With almost four decades in the industry, Joseph A. Mills has been through his share of boom and bust cycles. Now president and CEO of Samson Resources II, LLC, and a member of the University of Houston Energy Advisory Board, he remains bullish on oil and gas.
“We're not at the zombie apocalypse yet,” he said. “We will recover.”
Mills, president and chief executive officer of Samson Resources II, LLC, which he joined in March of 2017 as the company emerged from Bankruptcy. Prior to that role, he founded and served as CEO of Montierra Management LLC, of Montierra Minerals & Production, L.P., a privately held limited partnership that acquires, invests in and actively manages oil and gas mineral and royalty interests in the United States.
He also was the senior vice president of operations for Black Stone Minerals Company, LP, a privately held company and formerly of vice president and senior vice president of El Paso Production Company, a wholly owned subsidiary of El Paso Corporation.

**PROMPT A**
Retype the Mills profile from "Mills, president and" to "El Paso Corporation.".
**PROMPT B**
According to the Mills profile, when did Mills join Samson Resources II, LLC?
**PROMPT C**
List every company named in the Mills profile.
The records that follow the profile come from a separate source.

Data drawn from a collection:
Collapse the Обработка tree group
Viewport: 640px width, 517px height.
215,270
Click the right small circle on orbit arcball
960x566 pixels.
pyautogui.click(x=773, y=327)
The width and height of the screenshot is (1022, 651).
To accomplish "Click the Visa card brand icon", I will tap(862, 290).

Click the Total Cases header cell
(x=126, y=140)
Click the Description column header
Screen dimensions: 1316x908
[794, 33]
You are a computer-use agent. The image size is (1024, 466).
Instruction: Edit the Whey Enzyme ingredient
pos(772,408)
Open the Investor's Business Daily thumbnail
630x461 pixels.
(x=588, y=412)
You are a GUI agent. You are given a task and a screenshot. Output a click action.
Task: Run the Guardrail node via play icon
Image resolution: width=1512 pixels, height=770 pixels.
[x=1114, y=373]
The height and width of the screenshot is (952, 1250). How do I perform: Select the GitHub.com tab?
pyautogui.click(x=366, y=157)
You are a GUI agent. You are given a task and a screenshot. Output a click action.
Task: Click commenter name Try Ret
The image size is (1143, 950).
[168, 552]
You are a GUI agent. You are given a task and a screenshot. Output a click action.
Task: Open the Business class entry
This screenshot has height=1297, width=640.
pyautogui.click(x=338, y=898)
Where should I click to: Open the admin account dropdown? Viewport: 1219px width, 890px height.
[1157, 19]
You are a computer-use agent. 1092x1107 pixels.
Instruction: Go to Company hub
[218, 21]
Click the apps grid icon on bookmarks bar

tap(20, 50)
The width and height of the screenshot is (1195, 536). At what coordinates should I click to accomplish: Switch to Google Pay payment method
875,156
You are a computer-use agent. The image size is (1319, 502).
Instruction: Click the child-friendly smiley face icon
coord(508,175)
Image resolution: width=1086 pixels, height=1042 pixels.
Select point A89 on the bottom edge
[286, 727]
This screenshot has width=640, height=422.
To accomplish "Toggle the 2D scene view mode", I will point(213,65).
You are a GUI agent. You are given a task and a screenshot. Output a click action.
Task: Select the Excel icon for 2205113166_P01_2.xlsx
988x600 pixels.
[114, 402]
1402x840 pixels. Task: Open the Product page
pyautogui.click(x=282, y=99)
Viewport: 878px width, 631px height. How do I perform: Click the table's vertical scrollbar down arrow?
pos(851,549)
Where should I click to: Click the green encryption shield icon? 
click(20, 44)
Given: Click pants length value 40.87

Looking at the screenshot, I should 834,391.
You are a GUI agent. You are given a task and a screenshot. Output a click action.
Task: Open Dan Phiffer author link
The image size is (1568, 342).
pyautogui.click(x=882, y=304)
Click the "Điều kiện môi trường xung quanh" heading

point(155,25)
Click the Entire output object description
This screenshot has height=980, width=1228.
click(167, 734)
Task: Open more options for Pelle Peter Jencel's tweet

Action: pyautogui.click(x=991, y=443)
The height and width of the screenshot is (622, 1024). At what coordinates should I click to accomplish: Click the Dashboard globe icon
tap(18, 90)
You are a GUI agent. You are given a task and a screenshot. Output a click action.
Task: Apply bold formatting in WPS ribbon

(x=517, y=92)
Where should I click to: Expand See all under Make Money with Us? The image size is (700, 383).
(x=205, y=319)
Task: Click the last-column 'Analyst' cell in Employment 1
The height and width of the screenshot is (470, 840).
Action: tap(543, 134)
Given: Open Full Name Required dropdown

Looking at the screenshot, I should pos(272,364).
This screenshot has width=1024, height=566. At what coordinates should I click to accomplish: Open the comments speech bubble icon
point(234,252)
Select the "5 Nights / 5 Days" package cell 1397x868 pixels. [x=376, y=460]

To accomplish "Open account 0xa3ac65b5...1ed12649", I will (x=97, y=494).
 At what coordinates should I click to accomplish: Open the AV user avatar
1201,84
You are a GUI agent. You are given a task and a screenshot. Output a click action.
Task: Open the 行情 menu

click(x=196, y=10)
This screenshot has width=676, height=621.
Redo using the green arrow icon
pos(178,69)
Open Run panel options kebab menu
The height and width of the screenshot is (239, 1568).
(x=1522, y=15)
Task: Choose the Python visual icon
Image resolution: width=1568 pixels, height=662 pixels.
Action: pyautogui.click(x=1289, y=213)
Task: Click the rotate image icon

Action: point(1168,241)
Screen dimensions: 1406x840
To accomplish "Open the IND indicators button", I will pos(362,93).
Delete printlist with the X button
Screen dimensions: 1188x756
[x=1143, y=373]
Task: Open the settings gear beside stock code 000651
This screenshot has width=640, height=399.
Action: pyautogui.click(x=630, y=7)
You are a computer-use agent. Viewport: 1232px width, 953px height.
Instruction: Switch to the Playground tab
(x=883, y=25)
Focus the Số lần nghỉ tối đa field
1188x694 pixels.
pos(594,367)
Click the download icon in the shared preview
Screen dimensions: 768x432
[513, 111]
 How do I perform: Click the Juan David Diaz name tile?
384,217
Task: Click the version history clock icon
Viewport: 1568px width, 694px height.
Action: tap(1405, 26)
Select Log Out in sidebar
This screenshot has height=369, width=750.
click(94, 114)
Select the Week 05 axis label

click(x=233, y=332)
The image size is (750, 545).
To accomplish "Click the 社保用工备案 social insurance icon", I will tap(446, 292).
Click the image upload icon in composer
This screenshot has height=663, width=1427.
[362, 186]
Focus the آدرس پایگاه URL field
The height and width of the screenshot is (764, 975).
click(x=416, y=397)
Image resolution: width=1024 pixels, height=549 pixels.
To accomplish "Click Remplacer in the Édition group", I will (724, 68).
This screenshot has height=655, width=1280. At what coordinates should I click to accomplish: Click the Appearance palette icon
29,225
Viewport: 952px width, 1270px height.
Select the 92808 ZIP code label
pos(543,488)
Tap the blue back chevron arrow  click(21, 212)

**EXERCISE OUTPUT A**
Mills, president and chief executive officer of Samson Resources II, LLC, which he joined in March of 2017 as the company emerged from Bankruptcy. Prior to that role, he founded and served as CEO of Montierra Management LLC, of Montierra Minerals & Production, L.P., a privately held limited partnership that acquires, invests in and actively manages oil and gas mineral and royalty interests in the United States.
He also was the senior vice president of operations for Black Stone Minerals Company, LP, a privately held company and formerly of vice president and senior vice president of El Paso Production Company, a wholly owned subsidiary of El Paso Corporation.

**EXERCISE OUTPUT B**
March of 2017.

**EXERCISE OUTPUT C**
Samson Resources II, LLC
Montierra Management LLC
Montierra Minerals & Production, L.P.
Black Stone Minerals Company, LP
El Paso Production Company
El Paso Corporation